As a school librarian it is my responsibility to manage the collection and match kids to books. After two years of graduate school, these responsibilities were pretty clear to me. However, what I didn't learn in grad school was that part of my job description included being the bathroom gatekeeper. During one 35 minute class I am asked, no less than 5 times, to use the restroom.
When I started (and didn't know any better), I let kids go use the bathroom whenever they asked. Who am I to deny someone a trip to the bathroom? It seems like a God given right to be able to relieve yourself whenever you'd like. I mean, when is the last time you had to ask permission to use the bathroom?
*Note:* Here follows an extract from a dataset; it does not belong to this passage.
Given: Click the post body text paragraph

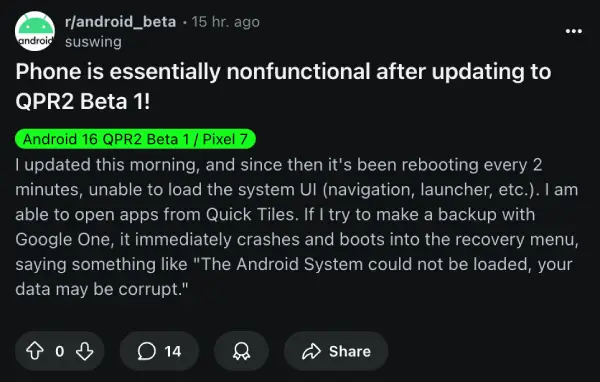Looking at the screenshot, I should (x=297, y=227).
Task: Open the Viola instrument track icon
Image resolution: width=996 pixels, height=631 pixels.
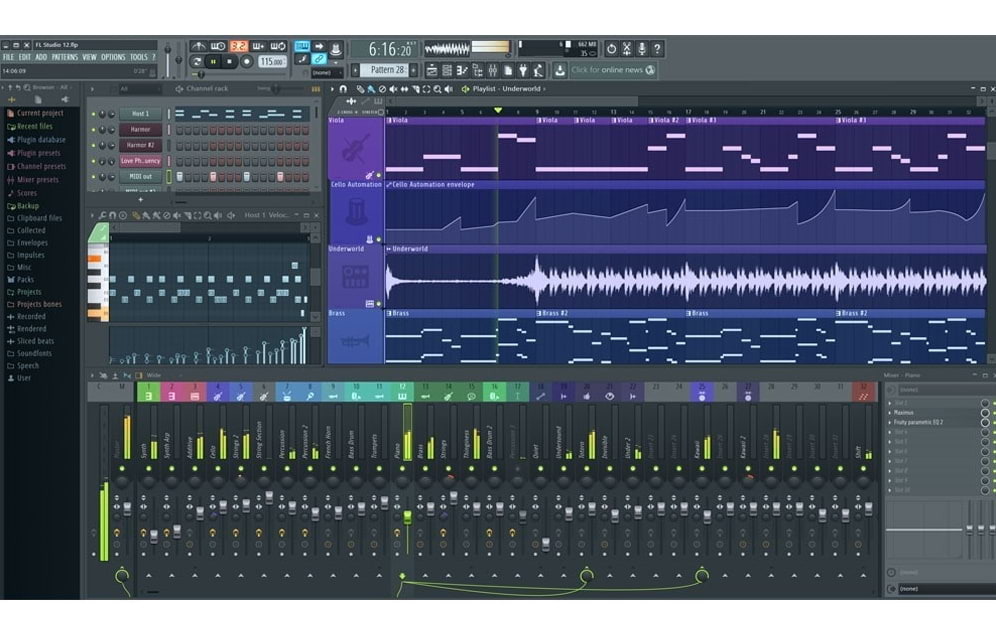Action: tap(355, 151)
It's kind of demeaning! Every time a kid asked me to go the bathroom, all I could think about was that scene from The Shawshank Redemption where the old guy is working in the grocery store after he's released from prison and asks the manager if he can use the bathroom and the manager is like, "What the hell. This is real life. Adults don't ask to use the bathroom." (he didn't really say it like that, but you get the point). Long story short, I had kids leaving class to use the bathroom all the damn time.
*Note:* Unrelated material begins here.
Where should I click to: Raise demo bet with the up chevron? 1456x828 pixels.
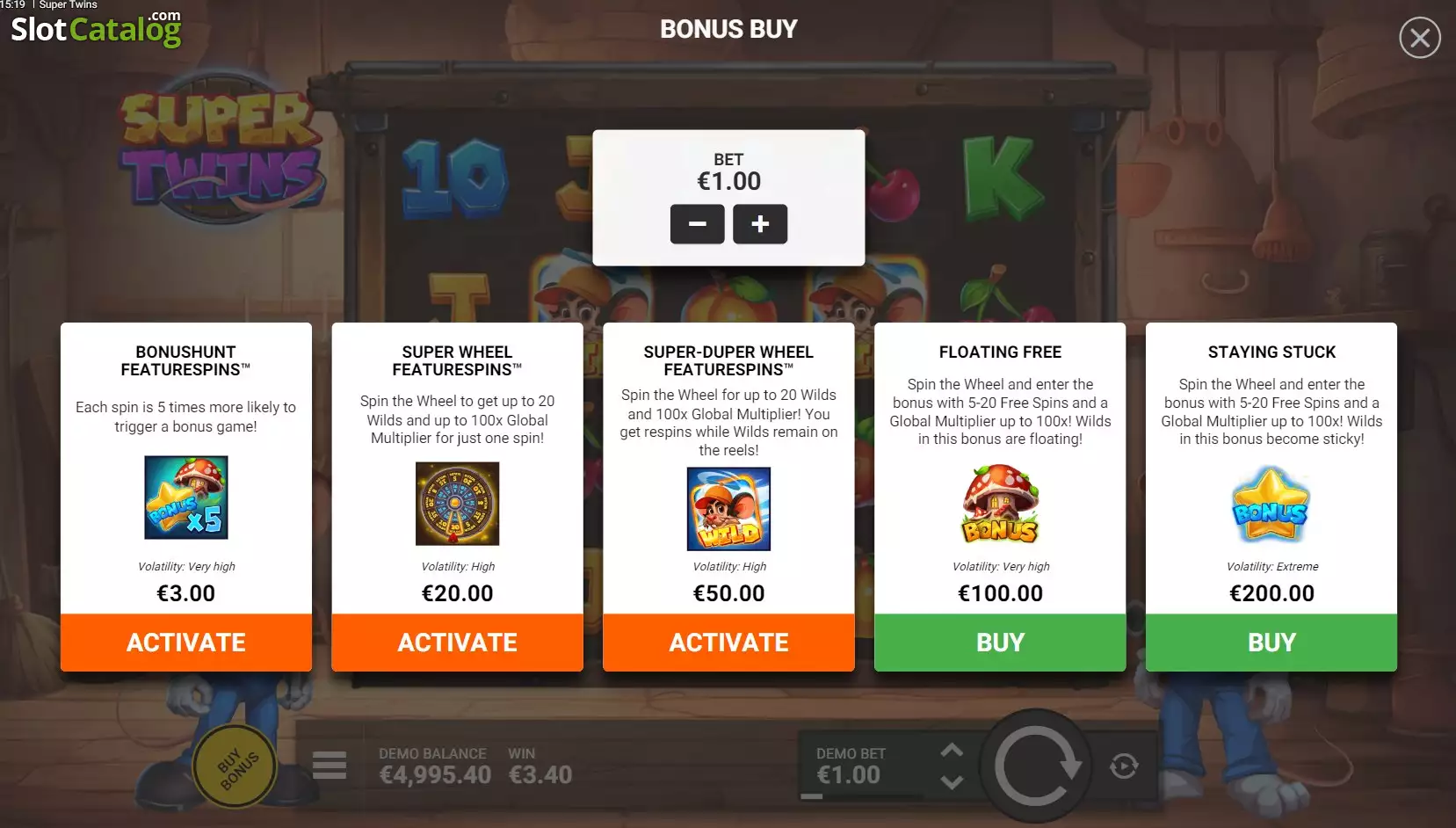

As you can imagine, that didn't fly for too long. Especially after I found out most of these kids weren't using their bathroom break to actually go to the bathroom. Nope. "Going to the bathroom" was also code for skipping down the hallway, wetting down their hair in the sink, playing with the hand dryer, getting a drink, etc. Basically, any other activity besides actually emptying their miniature bladders. I also found out that most teachers only allow their kids a certain number of bathroom breaks a day (other than breaks taken by the whole class). So basically, these kids had my number and were using me to get a little extra hand dryer time in their day. Not okay. After about a month of this, the Library Bathroom Act of 2010 was passed and library time is much better for it.
What I didn't know is that my job as Bathroom Gatekeeper extends far beyond the school day. This week I was helping a gentleman purchase perfume for his wife at Macy's (I have a part time job there, in case you're confused). As I'm extolling the many virtues of Estee Lauder's Sensuous Nude perfume (of which there are many) I feel someone tap me on the elbow. I turn and see M, a first grade student I adore. "Hey honey, what's up? Shopping with your Mom?", I say. M shakes his head and very seriously responds, "Can I go to the bathroom?". Not even skipping a beat, I point him towards the bathroom and he goes on his merry way. I turn back to my customer and he looks very confused. I explained that he was one of my students, but he still didn't seem to understand. Clearly he is unaware that teachers, among their many other duties, are also the Gatekeepers of Bathrooms.